Depuis son assassinat, j'ai interpellé tout le personnel politique de l'époque, c'est-à-dire le chef de l'Etat qui lui avait succédé, le Premier ministre, le ministre de la Défense, le ministre de l'Intérieur, le ministre des Moudjahidine, le secrétaire général de l'Organisation nationale des moudjahidine, etc. Aucune réponse à ce jour.... Toutes les lettres ouvertes adressées à ces responsables, les articles sur «l'acte isolé», sont là comme preuve matérielle et historique du double crime commis contre Boudiaf, le crime d'assassinat, puis le crime de l'oubli... Mais le peuple ne l'a jamais oublié et ne fait que demander justice, mais le système fait semblant de ne pas entendre...
- Vous n'avez pas été tendre à l'égard de certaines personnes influentes du pouvoir qui, rappelons-le, sont restées muettes à la suite de vos accusations ?
Non, je n'ai pas été tendre avec ceux qui sont restés muets, comme le disait Jean-Paul Sartre : «Je déteste les victimes quand elles respectent leurs bourreaux.» Les assassins ont-ils été tendres avec mon père en lui vidant un chargeur dans le dos et une balle dans le thorax ? Qui a démissionné pour ne pas cautionner l'assassinat ? Personne. Qui a été limogé pour avoir laissé le chef de l'Etat faire l'objet d'un «acte isolé» ? Personne. Demandons au peuple s'il faut être tendre avec les assassins de l'espoir et ceux qui ont cautionné le lâche assassinat par leur mutisme...
- Vous avez toujours exigé la révision du procès en toute transparence et en toute souveraineté sachant que vous refusez la théorie de l'acte isolé. Dans le cas contraire, vous serez contraint de recourir à la justice internationale...
En fait, je ne demande pas la révision du procès parce qu'il n'y a pas eu de procès. Faites un sondage populaire et le peuple vous répondra. Ce que je demande à vrai dire, c'est un réel procès avec une réelle défense de l'assassin et... une réelle défense de la partie civile. Ce n'est qu'avec un réel procès sur l'assassinat de Boudiaf que l'Algérie tout entière renouera avec la crédibilité de la justice et c'est la crédibilité de la justice qui fait la différence entre les nations. Partir à l'étranger pour demander justice revient soit à accepter la «main étrangère», soit à accepter l'injustice. Non, le peuple qui a accepté le sacrifice de plus de sept ans de guerre sans merci et un million et demi de martyrs est bien capable de se faire justice chez lui.

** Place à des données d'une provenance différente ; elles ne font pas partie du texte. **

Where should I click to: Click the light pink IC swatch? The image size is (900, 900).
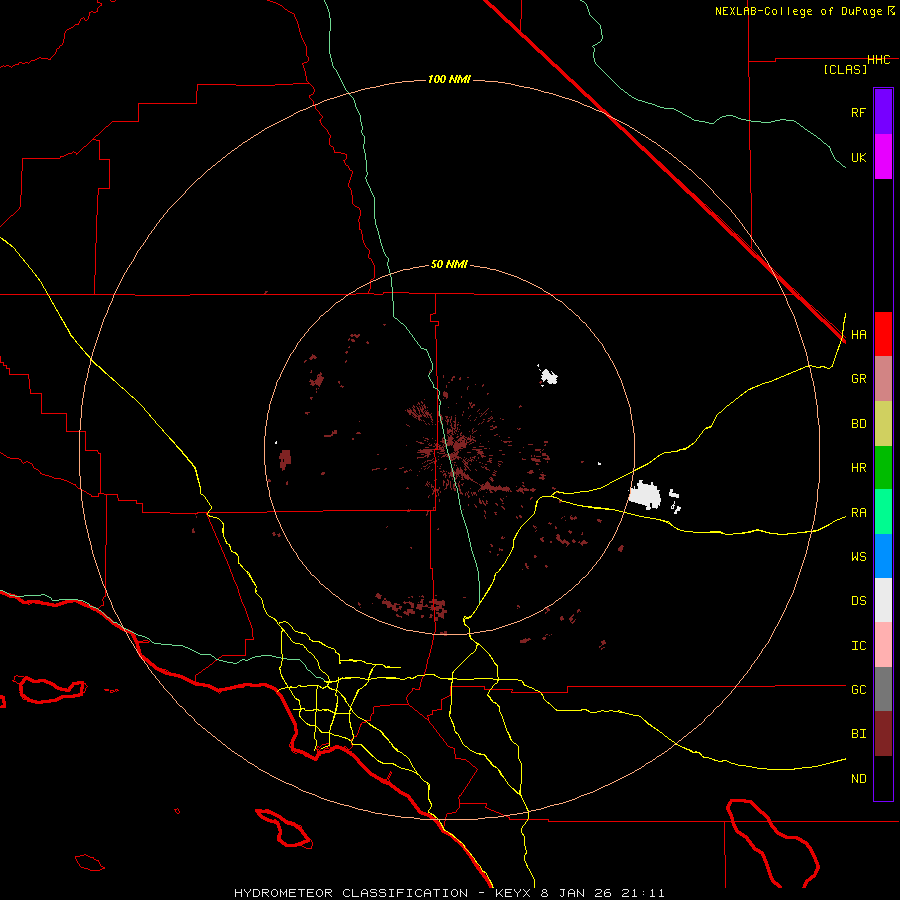point(883,645)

- Vous avez toujours aspiré à relancer le Rassemblement patriotique national(RPN), parti politique fondé par votre défunt père Mohamed Boudiaf. Qu'en est-il de ce projet ?

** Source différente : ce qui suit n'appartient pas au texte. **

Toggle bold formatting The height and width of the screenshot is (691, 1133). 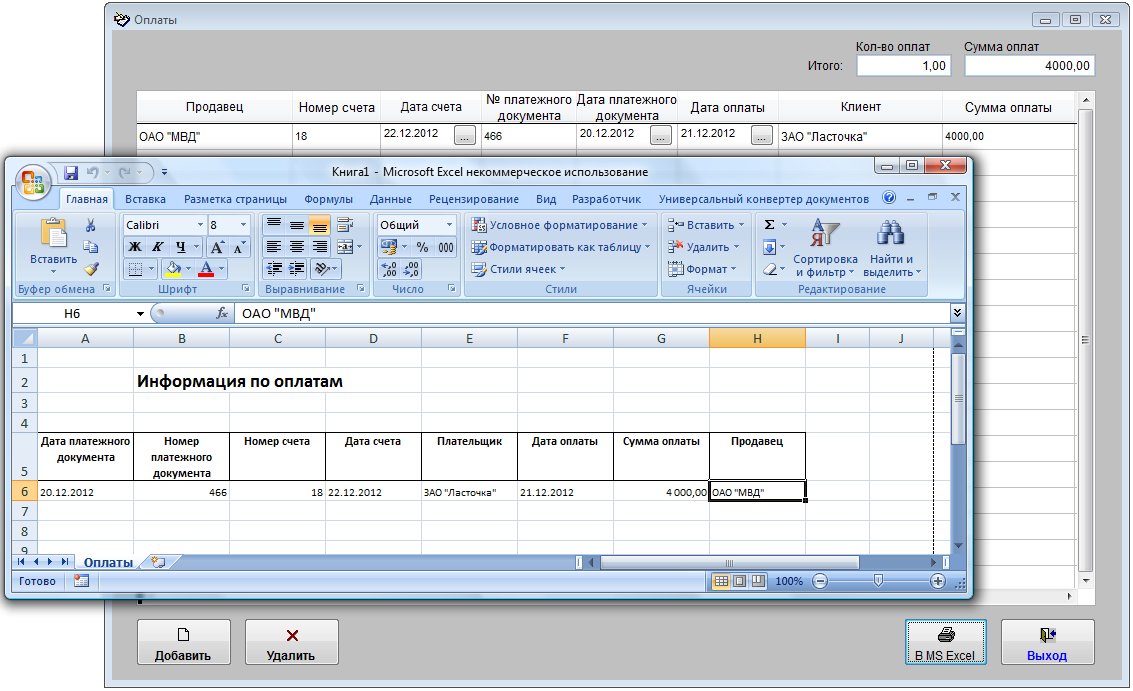pos(134,247)
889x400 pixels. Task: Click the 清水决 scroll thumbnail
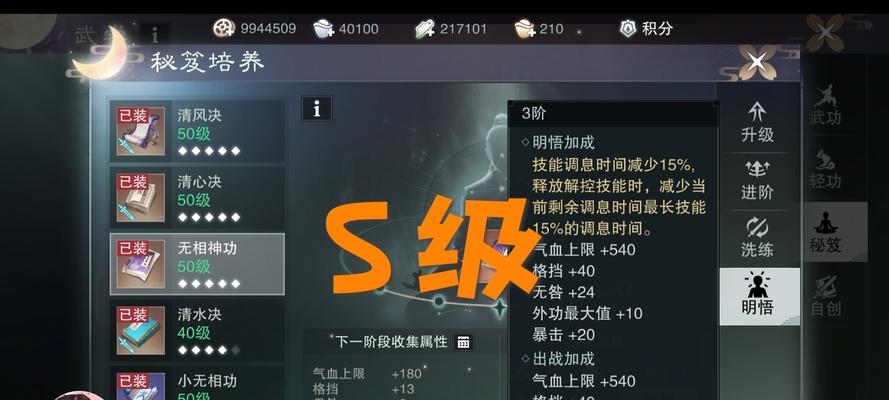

Oui, j'ai bien l'intention de relancer le RPN que je nommerai le Rassemblement national (RN), avec comme devise : «L'Algérie avant tout». Une devise simple, mais porteuse de sérénité, de courage, de bon sens, de sacrifice, de nationalisme, d'intégrité, de vision et de projection vers l'avenir : tous des éléments qui ont fait, font et feront défaut au personnel politique algérien, tant qu'il continue à vivre avec le faux, pour le faux en allant toujours vers le faux.
Avec la même plateforme du RPN retouchée et qui demandera à ceux qui voudraient suivre la voie de Boudiaf de contribuer à l'enrichir. Un appel est déjà prêt et j'attends le moment opportun pour le lancer au peuple. Enfin, j'espère que cette interview sera publiée telle je l'ai faite, à cœur ouvert.